***** SUPPLIED ENTRIES *****
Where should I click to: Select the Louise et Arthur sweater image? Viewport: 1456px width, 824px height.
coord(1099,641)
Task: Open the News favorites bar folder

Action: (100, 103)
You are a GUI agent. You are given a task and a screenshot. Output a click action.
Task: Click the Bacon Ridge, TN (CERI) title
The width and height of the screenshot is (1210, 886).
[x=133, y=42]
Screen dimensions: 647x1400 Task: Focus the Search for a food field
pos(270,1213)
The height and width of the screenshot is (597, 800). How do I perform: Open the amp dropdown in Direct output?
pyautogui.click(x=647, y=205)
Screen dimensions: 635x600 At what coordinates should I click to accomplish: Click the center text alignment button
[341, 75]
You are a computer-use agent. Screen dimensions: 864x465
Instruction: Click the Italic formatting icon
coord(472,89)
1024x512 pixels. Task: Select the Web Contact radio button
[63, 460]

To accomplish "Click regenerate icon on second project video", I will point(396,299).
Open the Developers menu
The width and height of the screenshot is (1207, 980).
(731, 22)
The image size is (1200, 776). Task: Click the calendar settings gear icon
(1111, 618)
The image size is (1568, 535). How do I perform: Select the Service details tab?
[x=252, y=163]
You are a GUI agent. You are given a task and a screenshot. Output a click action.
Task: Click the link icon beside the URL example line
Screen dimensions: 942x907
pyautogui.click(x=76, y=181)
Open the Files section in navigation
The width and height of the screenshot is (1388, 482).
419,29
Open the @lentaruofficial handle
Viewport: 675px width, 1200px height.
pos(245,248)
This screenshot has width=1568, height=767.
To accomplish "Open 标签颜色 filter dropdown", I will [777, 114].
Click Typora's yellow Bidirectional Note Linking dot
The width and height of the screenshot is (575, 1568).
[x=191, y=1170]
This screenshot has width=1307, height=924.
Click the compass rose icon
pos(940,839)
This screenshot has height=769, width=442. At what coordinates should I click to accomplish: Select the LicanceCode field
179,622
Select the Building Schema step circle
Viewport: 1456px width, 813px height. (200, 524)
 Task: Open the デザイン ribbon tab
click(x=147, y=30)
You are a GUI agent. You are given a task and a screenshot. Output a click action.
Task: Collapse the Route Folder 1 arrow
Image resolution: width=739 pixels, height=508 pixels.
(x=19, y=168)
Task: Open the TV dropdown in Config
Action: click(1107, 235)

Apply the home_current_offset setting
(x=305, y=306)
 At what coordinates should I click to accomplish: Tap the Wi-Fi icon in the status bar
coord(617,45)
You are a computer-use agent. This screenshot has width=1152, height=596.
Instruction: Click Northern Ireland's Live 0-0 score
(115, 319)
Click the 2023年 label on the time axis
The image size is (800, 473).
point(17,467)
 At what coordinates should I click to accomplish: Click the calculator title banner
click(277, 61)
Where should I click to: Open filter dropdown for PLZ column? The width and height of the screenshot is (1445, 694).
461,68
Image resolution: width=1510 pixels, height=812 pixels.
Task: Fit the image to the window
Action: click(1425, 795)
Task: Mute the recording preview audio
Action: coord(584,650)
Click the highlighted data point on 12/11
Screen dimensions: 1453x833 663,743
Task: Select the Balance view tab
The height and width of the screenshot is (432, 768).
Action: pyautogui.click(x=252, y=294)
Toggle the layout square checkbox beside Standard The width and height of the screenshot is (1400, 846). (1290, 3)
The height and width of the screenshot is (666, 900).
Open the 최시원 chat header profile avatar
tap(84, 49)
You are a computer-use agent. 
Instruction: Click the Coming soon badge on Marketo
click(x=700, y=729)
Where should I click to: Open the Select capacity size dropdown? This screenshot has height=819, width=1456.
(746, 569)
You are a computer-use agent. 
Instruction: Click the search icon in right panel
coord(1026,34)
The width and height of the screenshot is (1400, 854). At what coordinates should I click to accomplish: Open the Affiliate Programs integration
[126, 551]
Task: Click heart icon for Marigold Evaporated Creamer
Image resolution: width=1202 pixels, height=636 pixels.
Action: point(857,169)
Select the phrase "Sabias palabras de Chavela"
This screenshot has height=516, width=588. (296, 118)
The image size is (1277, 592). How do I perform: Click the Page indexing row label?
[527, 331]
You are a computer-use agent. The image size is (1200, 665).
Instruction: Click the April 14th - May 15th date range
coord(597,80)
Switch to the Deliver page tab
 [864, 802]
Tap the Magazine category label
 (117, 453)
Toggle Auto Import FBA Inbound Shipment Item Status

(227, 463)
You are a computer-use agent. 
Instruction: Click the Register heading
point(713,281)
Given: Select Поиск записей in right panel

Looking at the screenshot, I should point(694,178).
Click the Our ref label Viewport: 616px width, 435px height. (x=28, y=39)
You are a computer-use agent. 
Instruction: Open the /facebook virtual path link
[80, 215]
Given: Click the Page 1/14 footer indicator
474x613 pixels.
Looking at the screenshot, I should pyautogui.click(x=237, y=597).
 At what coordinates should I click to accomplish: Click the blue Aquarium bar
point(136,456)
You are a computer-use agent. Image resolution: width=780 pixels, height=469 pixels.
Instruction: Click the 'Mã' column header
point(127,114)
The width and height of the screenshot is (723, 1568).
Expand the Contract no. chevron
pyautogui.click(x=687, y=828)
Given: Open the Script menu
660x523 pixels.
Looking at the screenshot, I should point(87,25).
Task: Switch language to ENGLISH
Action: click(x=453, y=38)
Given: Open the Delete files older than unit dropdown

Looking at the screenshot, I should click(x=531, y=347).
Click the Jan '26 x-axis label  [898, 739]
*****
Reproduce the lines of the entries above without any change, starting at the line that contains "Click the highlighted data point on 12/11" and stopping after the line that contains "tap(84, 49)".

§ **THE SOLUTION**:
Click the highlighted data point on 12/11
Screen dimensions: 1453x833 663,743
Task: Select the Balance view tab
The height and width of the screenshot is (432, 768).
Action: pyautogui.click(x=252, y=294)
Toggle the layout square checkbox beside Standard The width and height of the screenshot is (1400, 846). (1290, 3)
The height and width of the screenshot is (666, 900).
Open the 최시원 chat header profile avatar
tap(84, 49)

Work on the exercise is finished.